= Europhenome =

Europhenome is a resource for presenting, searching and analysing mouse phenotypes that were revealed by high throughput mouse phenotyping programmes such as EUMODIC.

The EuroPhenome project provides access to raw and annotated mouse phenotyping data generated from primary pipelines such as EMPReSSlim and secondary procedures from specialist centres. Mutants of interest can be identified by searching the gene or the predicted phenotype.

== Description ==
EuroPhenome is an open source project to develop a software system for capturing, storing, and analysing raw phenotyping data from standard operating procedures contained in EMPReSS.

EuroPhenome is primarily based in the bioinformatics group at MRC Harwell. The development of EuroPhenome is in collaboration with the Helmholtz Zentrum München, the Wellcome Trust Sanger Institute, and the Clinique de la Souris (France).

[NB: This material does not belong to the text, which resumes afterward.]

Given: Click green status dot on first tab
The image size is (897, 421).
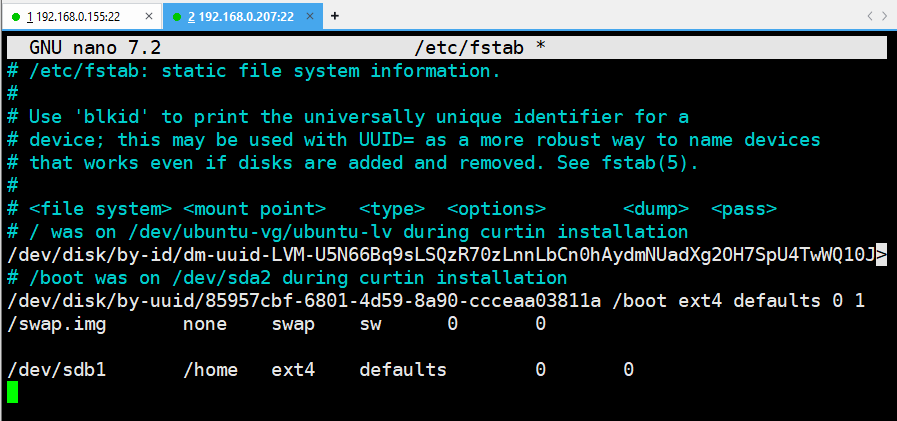Looking at the screenshot, I should coord(15,17).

Initially, EuroPhenome was developed within the EUMORPHIA (European Union Mouse Research for Public Health and Industrial Applications) programme to capture and store pilot phenotyping data obtained on four background strains (C57BL/6J, C3H/HeBFeJ, BALB/cByJ and 129/SvPas). EUMORPHIA was a large project consisting of 18 research centres in 8 European countries, with the main focus of the project being the development of novel approaches in phenotyping, mutagenesis and informatics to improve the characterisation of mouse models for understanding human molecular physiology and pathology.

The current version of EuroPhenome is capturing data from the EUMODIC project as well as the Wellcome Trust Sanger Institute Mouse Genetics Programme, HMGU German Mouse Clinic pipeline, and the CMHD. EUMODIC is undertaking a primary phenotype assessment of up to 500 mouse mutant lines derived from ES cells developed in the EUCOMM project as well as other lines. Lines showing an interesting phenotype will be subject to a more in depth assessment.

EUMODIC is building upon the database of standardised phenotyping protocols, EMPReSS, developed by the EUMORPHIA project. EUMODIC has developed a selection of these screens, called EMPReSSslim, to enable comprehensive, high throughput, primary phenotyping of large numbers of mice.

== EuroPhenome annotation of phenovariants ==
Phenovariants are annotated using an automated pipeline, which assigns an MP term if the mutant data is statistically different from the baseline data. This data is shown in the Phenomap and the mine for a mutant tool. A statistically significant result and the subsequent MP annotation does not necessarily mean a true phenovariant. There are other factors that could cause this result that have not been accounted for in the analysis. It is the responsibility of the user to download the data and use their expert knowledge or further analysis to decide whether they agree or not.